**What is expected:** Look through the material below and return every line that contains "checkbox".

**Supplied material:**
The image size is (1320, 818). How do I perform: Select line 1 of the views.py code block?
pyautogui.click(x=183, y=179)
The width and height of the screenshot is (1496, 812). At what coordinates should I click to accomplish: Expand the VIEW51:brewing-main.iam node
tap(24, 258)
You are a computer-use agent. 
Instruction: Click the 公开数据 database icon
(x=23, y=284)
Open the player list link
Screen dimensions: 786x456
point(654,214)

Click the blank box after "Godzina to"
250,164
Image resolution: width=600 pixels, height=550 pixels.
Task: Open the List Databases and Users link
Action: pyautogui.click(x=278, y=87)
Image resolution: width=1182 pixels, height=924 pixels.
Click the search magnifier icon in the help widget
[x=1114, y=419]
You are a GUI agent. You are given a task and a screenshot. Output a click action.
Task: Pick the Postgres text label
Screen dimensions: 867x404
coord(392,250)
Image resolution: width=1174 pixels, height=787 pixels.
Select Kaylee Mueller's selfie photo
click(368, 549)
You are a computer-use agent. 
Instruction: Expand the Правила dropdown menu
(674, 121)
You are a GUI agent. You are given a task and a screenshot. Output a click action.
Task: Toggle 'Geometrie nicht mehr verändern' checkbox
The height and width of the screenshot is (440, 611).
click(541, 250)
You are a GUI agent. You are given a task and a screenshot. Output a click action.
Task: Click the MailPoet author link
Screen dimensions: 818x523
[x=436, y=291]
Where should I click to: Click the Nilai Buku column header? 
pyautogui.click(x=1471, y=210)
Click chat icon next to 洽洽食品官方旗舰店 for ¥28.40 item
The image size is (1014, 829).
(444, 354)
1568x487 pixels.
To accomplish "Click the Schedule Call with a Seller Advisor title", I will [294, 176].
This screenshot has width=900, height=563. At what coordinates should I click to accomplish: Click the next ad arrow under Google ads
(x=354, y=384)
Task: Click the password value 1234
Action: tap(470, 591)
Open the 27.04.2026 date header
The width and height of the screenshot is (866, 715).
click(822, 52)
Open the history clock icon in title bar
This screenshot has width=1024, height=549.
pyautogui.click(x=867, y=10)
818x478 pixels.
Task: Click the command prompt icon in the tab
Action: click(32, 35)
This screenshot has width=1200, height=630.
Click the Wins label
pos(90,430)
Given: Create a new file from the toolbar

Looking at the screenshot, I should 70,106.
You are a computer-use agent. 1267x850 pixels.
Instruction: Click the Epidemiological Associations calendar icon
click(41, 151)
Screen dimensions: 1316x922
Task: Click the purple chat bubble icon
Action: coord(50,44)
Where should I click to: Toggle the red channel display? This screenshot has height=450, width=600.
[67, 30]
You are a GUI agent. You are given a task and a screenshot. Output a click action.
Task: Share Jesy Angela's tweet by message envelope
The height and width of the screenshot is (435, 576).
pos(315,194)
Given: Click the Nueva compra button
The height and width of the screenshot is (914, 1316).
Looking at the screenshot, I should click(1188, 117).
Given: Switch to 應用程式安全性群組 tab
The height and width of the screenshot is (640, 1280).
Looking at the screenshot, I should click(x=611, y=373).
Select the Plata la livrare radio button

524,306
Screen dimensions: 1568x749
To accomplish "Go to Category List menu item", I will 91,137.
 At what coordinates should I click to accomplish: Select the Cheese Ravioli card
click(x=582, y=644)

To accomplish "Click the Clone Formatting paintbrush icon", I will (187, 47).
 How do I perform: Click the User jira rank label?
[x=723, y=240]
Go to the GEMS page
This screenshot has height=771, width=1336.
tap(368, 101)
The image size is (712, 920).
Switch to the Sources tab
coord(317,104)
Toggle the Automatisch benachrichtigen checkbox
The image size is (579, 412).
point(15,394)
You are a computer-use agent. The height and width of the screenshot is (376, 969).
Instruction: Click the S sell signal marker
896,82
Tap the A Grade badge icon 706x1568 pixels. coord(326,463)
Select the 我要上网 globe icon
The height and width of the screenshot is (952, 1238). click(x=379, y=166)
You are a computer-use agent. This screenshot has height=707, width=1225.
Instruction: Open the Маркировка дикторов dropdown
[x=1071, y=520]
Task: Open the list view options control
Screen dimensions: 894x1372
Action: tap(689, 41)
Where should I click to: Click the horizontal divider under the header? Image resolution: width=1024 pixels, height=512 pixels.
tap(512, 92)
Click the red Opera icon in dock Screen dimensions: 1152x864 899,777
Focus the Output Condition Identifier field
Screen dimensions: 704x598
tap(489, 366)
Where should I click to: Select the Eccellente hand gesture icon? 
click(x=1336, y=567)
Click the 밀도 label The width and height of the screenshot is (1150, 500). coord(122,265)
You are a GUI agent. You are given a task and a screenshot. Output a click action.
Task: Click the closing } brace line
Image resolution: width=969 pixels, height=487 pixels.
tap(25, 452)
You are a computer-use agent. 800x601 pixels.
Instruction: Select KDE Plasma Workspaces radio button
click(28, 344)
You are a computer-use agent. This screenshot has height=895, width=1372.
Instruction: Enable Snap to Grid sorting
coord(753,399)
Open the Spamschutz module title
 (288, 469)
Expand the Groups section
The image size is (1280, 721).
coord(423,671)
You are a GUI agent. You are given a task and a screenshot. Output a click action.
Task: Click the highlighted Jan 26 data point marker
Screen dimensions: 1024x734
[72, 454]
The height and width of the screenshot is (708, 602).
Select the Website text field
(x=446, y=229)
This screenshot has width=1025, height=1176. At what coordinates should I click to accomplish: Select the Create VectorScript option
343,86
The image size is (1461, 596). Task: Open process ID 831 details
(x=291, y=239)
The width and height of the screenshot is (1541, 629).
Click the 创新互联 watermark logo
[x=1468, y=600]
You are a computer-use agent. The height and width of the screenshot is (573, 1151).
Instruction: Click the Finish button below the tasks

**Task solution:**
Task: Toggle 'Geometrie nicht mehr verändern' checkbox
Toggle the Automatisch benachrichtigen checkbox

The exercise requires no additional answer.